It's a subtle issue.
If you look at the A3C algorithm in the original paper (p.4 and appendix S3 for pseudo-code), their actor-critic algorithm (same algorithm both episodic and continuing problems) is off by a factor of gamma relative to the actor-critic pseudo-code for episodic problems in the Sutton and Barto book (p.332 of January 2019 edition of http://incompleteideas.net/book/the-book.html). The Sutton and Barto book has the extra "first" gamma as labeled in your picture. So, either the book or the A3C paper is wrong? Not really.
The key is on p. 199 of the Sutton and Barto book:
If there is discounting (gamma < 1) it
should be treated as a form of termination, which can be done simply by including
a factor of in the second term of (9.2).
The subtle issue is that there are two interpretations to the discounting factor gamma:
- A multiplicative factor that puts less weight on distant future rewards.
- A probability, 1 - gamma, that a simulated trajectory spuriously terminates, at any time step. This interpretation only makes sense for episodic cases, and not continuing cases.
Literal implementations:
- Just multiply the future rewards and related quantities (V or Q) in the future by gamma.
- Simulate some trajectories and randomly terminate (1 - gamma) of them at each time step. Terminated trajectories give no immediate or future rewards.
The two interpretations of gamma are valid. But choosing one or the other means you are tackling a different problem. The math is slightly different and you end up with an extra gamma multiplying $G \nabla\ln\pi(a|s)$ with the second interpretation.
For example, if you are at step t=2 and gamma = 0.9, the algorithm for the second interpretation is that the policy gradient is $\gamma^2 G \nabla\ln\pi(a|s)$ or $0.81 G \nabla\ln\pi(a|s)$. This term has 19% less gradient power than the t=0 term for the simple reason that 19% of simulated trajectories have died off by t=2.

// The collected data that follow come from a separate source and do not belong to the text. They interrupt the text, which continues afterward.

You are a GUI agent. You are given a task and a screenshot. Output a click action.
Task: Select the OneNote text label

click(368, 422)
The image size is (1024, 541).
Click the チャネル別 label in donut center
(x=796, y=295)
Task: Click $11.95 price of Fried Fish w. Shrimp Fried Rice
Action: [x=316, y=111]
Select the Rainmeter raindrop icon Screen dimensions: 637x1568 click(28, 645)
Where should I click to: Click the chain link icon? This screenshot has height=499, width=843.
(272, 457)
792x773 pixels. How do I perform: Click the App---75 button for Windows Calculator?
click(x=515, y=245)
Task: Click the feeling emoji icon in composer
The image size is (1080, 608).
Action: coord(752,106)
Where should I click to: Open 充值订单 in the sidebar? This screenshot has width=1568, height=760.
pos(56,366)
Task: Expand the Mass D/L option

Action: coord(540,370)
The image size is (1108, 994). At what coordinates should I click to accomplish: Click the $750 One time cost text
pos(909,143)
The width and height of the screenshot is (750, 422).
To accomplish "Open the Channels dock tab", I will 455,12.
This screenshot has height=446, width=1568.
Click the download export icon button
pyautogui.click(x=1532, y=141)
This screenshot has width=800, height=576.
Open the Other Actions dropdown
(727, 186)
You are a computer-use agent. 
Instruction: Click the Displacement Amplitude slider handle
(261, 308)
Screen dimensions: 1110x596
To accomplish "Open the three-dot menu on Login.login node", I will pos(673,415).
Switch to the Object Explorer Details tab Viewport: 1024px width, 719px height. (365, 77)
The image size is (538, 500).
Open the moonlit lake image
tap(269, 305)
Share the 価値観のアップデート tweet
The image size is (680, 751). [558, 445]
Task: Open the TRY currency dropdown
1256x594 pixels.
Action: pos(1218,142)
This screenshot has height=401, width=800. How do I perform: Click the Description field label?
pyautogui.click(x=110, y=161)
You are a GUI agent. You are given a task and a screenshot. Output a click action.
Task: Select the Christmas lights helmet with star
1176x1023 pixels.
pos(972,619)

With the first interpretation of gamma, there is no such 19% decay. The policy gradient is just $G \nabla\ln\pi(a|s)$ at t=2. But gamma is still present within $G$ to discount the future rewards.
You can choose whichever interpretation of gamma, but you have to be mindful of the consequences to the algorithm. I personally prefer to stick with interpretation 1 just because it's simpler. So I use the algorithm in the A3C paper, not the Sutton and Barto book.
Your question was about the REINFORCE algorithm, but I have been discussing actor-critic. You have the exact same issue related to the two gamma interpretations and the extra gamma in REINFORCE.